Big Data Architecture for Machine Learning

Sai Geetha M N
Jul 1, 2021
7 min read

Machine Learning by itself is a branch of Artificial Intelligence that has a large variety of algorithms and applications. One of my earlier articles on 'The Machine Learning Landscape" provides a basic mind map of the various algorithms.

Big data architectures provide the logical and physical capability to enable high volumes, large variety and high-velocity data to be ingested, processed, stored, managed and accessed.

The marriage of these two opens up immense possibilities and large enterprises are already leveraging the benefits. To understand how to bring the two together, we would first need to understand them individually.

Machine Learning Architecture

The Machine learning architecture is closely tied to the process of ML as described in my earlier article: "Machine Learning Process - A Success Recipe"

As a quick recap, a typical ML process would involve the steps depicted here:

It has a two-phased process of learning and predicting, the former feeding into the latter.

However, when the Machine Learning Model has to be put into production, a few more aspects have to be taken care of, as shown here;

The aspects added are cross-cutting concerns and are shown by the four layers at the bottom of the diagram.

Task Orchestration: the ability to orchestrate tasks like feature engineering, model training and evaluation on computing infrastructures like AWS or Azure. Dependency management would be an important aspect here and most often it is non-trivial.

Infrastructure: Provisioning of infrastructure, providing elasticity of the same through options like containerization is essential.

Security: With that, the additional layer of security through authentication and authorization needs to be added.

Monitoring: Continuous monitoring of the infrastructure, the jobs and the performance are all non-trivial aspects to be taken care of in production.

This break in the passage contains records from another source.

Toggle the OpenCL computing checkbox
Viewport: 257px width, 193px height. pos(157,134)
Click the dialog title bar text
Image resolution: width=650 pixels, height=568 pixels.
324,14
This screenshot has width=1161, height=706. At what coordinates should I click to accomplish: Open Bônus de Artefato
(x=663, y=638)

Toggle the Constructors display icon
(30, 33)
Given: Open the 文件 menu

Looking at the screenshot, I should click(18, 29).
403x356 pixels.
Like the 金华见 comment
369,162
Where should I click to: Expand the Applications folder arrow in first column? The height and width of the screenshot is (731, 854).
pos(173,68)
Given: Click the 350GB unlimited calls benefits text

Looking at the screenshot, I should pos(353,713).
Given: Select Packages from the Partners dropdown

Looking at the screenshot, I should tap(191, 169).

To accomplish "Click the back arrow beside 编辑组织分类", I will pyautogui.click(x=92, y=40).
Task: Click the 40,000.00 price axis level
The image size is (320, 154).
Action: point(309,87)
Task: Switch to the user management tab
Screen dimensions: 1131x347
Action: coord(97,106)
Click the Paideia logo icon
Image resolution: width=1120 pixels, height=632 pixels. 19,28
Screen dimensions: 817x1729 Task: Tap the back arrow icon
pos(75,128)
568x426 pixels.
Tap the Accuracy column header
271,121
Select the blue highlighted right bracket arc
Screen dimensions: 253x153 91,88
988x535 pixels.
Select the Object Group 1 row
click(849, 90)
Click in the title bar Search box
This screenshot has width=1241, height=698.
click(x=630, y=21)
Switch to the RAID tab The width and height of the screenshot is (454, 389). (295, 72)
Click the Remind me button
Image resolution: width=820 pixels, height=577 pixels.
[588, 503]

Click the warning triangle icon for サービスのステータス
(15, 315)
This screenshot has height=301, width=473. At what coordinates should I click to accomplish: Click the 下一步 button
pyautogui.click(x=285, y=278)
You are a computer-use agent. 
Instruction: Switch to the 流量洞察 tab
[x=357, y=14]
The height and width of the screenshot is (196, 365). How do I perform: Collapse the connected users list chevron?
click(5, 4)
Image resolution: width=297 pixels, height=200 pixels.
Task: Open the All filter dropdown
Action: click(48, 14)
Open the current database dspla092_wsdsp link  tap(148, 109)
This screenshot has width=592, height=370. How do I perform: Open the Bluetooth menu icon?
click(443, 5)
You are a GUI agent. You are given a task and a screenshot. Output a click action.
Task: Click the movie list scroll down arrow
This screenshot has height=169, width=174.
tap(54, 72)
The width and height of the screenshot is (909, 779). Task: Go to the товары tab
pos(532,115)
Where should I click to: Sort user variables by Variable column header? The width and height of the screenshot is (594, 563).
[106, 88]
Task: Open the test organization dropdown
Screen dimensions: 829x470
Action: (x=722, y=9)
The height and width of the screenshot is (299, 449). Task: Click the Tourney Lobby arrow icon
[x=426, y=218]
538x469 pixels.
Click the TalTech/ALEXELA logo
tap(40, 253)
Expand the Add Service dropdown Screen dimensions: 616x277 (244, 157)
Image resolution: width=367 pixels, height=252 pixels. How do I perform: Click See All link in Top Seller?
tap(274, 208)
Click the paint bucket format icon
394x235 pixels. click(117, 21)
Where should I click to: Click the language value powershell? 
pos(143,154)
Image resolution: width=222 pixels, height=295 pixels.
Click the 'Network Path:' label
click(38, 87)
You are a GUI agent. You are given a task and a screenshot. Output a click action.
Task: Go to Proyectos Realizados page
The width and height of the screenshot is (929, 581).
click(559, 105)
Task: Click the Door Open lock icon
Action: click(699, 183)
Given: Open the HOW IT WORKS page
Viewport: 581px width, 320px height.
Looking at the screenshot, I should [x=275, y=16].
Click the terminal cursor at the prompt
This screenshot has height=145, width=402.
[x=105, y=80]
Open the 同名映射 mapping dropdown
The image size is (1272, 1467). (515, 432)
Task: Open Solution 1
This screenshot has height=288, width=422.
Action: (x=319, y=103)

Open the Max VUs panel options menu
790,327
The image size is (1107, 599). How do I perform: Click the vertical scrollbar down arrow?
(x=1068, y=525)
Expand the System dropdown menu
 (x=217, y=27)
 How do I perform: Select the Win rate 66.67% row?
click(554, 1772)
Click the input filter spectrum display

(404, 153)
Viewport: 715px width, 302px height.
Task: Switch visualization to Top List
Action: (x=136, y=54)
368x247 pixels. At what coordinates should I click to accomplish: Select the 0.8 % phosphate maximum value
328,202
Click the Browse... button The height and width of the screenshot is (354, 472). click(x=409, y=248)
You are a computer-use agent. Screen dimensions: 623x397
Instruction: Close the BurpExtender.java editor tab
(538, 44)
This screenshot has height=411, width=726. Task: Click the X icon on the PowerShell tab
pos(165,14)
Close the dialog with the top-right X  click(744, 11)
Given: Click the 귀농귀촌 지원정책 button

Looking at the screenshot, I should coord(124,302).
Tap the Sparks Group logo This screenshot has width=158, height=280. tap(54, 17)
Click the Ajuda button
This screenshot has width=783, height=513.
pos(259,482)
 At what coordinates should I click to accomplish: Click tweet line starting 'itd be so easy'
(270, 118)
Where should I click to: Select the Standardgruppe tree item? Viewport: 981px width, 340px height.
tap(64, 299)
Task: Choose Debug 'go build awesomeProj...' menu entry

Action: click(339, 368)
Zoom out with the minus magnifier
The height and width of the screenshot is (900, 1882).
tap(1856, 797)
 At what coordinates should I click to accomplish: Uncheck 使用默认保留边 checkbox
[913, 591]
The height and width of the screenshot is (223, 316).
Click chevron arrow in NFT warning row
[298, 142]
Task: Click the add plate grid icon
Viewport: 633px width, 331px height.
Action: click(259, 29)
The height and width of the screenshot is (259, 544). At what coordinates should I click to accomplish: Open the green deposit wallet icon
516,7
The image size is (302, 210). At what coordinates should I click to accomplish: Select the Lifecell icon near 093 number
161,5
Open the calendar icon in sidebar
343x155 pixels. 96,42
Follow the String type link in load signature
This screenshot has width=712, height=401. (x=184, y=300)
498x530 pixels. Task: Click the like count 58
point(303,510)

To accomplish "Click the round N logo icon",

The final aspect of providing feedback about the statistical performance of the model itself giving opportunities to auto-tune the model would be a great value add. (shown by the dotted line from adaptation to Data collection).

It goes without saying that the code written, should follow best practices of modularity and SOLID principles leading to maintainability and extensibility.

All of this is good as long as the scale of data does not cross what can be handled by single large machines. In the realm of single large machines, all of this would ideally be deployed as containerized applications or traditional n-tier architectures with their own data stores, processing capabilities and would expose the models through APIs,

But the moment the scale of data crosses such a boundary, the only way to handle is to use distributed architectures. The Big data stack provides one such ecosystem whose primary functioning is based on distributed computing and storage principles. Let us understand Big data architecture and its capabilities.

Big Data Architecture

Let us now understand a typical application architecture on a big data platform. This would include building data lakes and the ability to serve its various customers, typically consisting of data analysts, business analysts, data engineers.

And when ML and Big data come together, the customers include data scientists and ML engineers too. (which I will address in the next section)

This is a generic architecture that should serve most enterprise data lakes - both from the perspective of building the lakes as well as serving data from the lakes for various use cases and stakeholders. No technology stack other than Hadoop is mentioned here, as each of the components have multiple options and should be evaluated based on the use cases of the organization.

This architecture has multiple elements in it - the Ingress pipeline, the various data zones, the data processing pipelines, the streaming layer, the egress and the serving layers. Each of these components have to be well thought through to ensure they serve almost all the use cases of an organization.

The Ingress pipeline. All data coming into your data lake should come through a common mechanism, so that data governance, data lineage management and aspects of data security can all be centralised and governed well. This part can grow into an unmanageable nightmare if you allow multiple ETL (Extract, Transform, Load) or ELT (Extract Load Transform) pipelines.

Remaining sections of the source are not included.